Girish Nallur scite author profile

p202, an interferon-inducible murine protein, is a member of the "200 family" of proteins and is primarily nuclear. p202 is a modulator of transcription; it binds several transcription factors, including NF-B p50 and p65, AP-1 c-Fos and c-Jun, and E2F1, and inhibits their transcriptional activity. p202 also binds pRb, the retinoblastoma protein, and if overexpressed it retards cell proliferation.

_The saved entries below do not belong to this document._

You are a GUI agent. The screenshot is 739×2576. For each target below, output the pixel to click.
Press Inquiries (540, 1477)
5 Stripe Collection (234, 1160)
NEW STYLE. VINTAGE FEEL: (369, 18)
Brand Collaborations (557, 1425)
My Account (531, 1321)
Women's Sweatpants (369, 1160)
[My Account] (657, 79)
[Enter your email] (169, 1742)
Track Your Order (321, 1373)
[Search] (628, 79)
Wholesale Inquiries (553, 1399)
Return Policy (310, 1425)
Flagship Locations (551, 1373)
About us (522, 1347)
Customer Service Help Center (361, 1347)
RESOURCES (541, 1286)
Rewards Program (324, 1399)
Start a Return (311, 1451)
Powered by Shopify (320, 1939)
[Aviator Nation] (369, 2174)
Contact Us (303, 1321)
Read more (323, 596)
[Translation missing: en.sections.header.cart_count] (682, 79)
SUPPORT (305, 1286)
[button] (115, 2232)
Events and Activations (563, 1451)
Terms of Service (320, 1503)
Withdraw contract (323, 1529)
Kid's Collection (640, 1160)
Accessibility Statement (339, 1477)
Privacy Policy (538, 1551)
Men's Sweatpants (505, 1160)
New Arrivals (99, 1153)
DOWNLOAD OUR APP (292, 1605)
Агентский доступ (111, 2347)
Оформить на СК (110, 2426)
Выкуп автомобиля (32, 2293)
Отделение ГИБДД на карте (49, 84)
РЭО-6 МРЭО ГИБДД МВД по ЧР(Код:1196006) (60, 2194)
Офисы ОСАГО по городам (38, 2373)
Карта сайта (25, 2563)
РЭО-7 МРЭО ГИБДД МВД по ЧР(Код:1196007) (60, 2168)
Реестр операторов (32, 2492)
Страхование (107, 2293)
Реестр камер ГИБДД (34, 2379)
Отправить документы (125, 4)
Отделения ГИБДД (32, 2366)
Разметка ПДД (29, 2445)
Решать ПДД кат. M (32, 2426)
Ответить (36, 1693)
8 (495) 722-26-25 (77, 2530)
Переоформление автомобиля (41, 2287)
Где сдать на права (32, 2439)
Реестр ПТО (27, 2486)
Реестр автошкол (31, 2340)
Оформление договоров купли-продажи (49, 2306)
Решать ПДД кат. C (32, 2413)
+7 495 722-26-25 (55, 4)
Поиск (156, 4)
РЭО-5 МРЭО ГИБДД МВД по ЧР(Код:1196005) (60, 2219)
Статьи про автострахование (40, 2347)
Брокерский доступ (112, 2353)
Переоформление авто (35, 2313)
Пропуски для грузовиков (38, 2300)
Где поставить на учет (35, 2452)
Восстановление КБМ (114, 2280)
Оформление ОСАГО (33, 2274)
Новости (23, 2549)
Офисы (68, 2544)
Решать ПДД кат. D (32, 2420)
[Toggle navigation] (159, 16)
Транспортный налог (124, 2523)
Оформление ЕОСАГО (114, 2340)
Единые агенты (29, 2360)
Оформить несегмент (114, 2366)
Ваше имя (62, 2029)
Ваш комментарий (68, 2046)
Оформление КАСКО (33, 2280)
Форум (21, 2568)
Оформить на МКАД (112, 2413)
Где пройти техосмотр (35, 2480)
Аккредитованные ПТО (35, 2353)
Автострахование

Here we report that using the yeast twohybrid assay we found that p202 bound the murine homolog of the human p53-binding protein 1 (53BP1), a protein shown to interact with the DNA binding domain of the p53 tumor suppressor protein. p202 bound a 98-amino acid segment from 53BP1. This binding was inhibited by the replacement in p202 of a histidine (from the M(F/L)HATVA(T/S) sequence that is conserved among all of the 200 family proteins) by phenylalanine. We also report that overexpression of p202 inhibited the p53-dependent expression of reporter genes containing p53-activable segments from the mdm2 and p21 genes, whereas a decrease in the p202 level (in consequence of the expression of 202 antisense RNA) resulted in an increase in the p53-dependent expression of these reporters. Expression of the 53BP1 segment binding to p202 overcame the inhibition by overexpressed p202 of the transcription of reporters mediated by the p53 or the AP-1 transcription factors and of the proliferation of yeast.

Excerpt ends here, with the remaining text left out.